▶ PROBLEM TO SOLVE: Copy all the records exactly, but keep the pictures out of your version.

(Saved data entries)
'''
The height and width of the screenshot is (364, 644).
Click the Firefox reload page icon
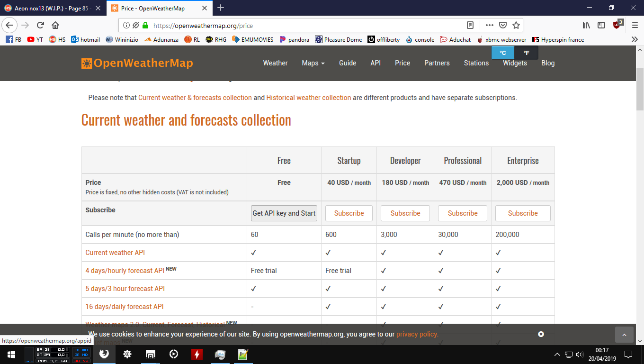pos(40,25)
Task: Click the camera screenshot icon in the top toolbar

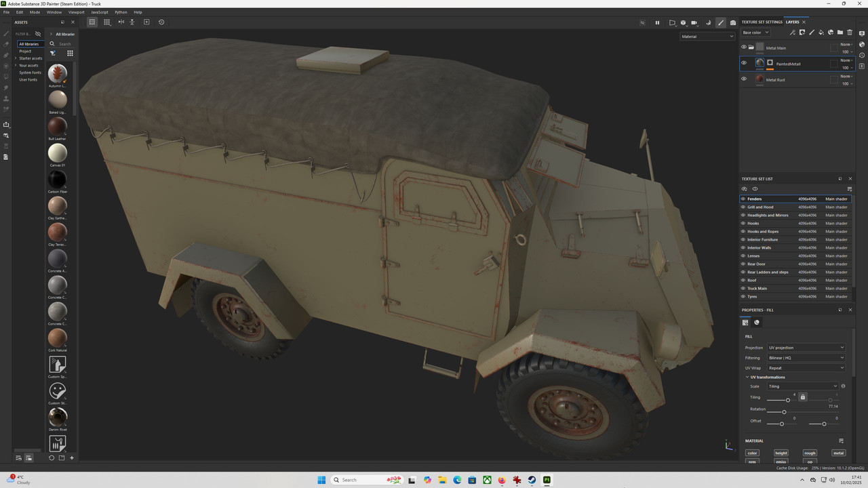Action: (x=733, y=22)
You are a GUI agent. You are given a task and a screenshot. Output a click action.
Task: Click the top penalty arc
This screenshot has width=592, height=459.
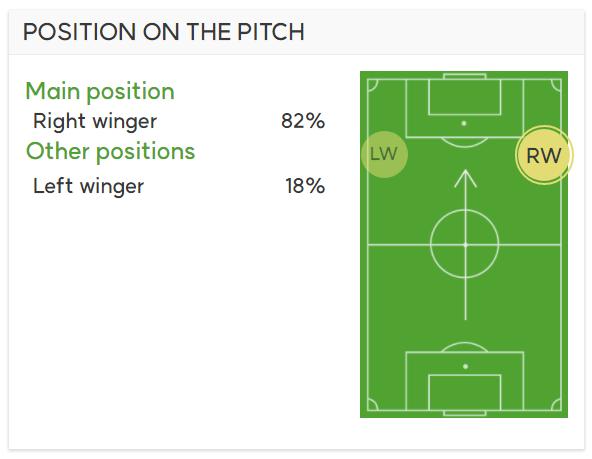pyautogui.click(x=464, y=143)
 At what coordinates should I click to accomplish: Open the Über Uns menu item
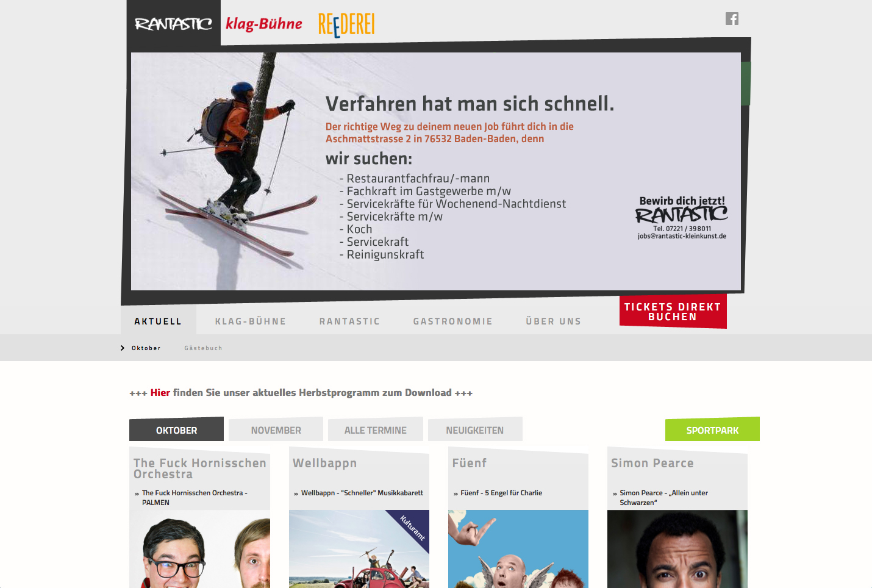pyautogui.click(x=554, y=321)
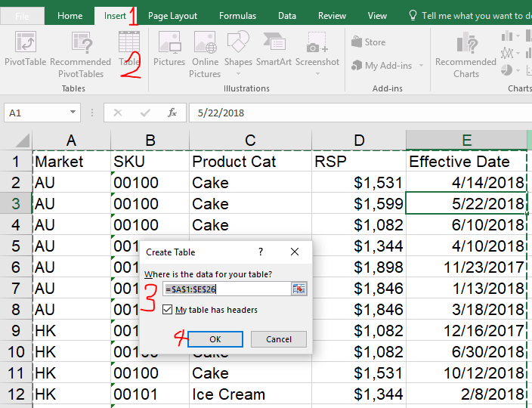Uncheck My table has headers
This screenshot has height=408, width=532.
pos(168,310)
'''
▶ SOLUTION FOR THIS TASK:
The height and width of the screenshot is (364, 644).
Click the Firefox reload page icon
pos(40,25)
Task: Click the camera screenshot icon in the top toolbar

Action: (x=733, y=22)
You are a GUI agent. You are given a task and a screenshot. Output a click action.
Task: Click the top penalty arc
This screenshot has width=592, height=459.
pyautogui.click(x=464, y=143)
 At what coordinates should I click to accomplish: Open the Über Uns menu item
pyautogui.click(x=554, y=321)
Uncheck My table has headers
This screenshot has height=408, width=532.
pos(168,310)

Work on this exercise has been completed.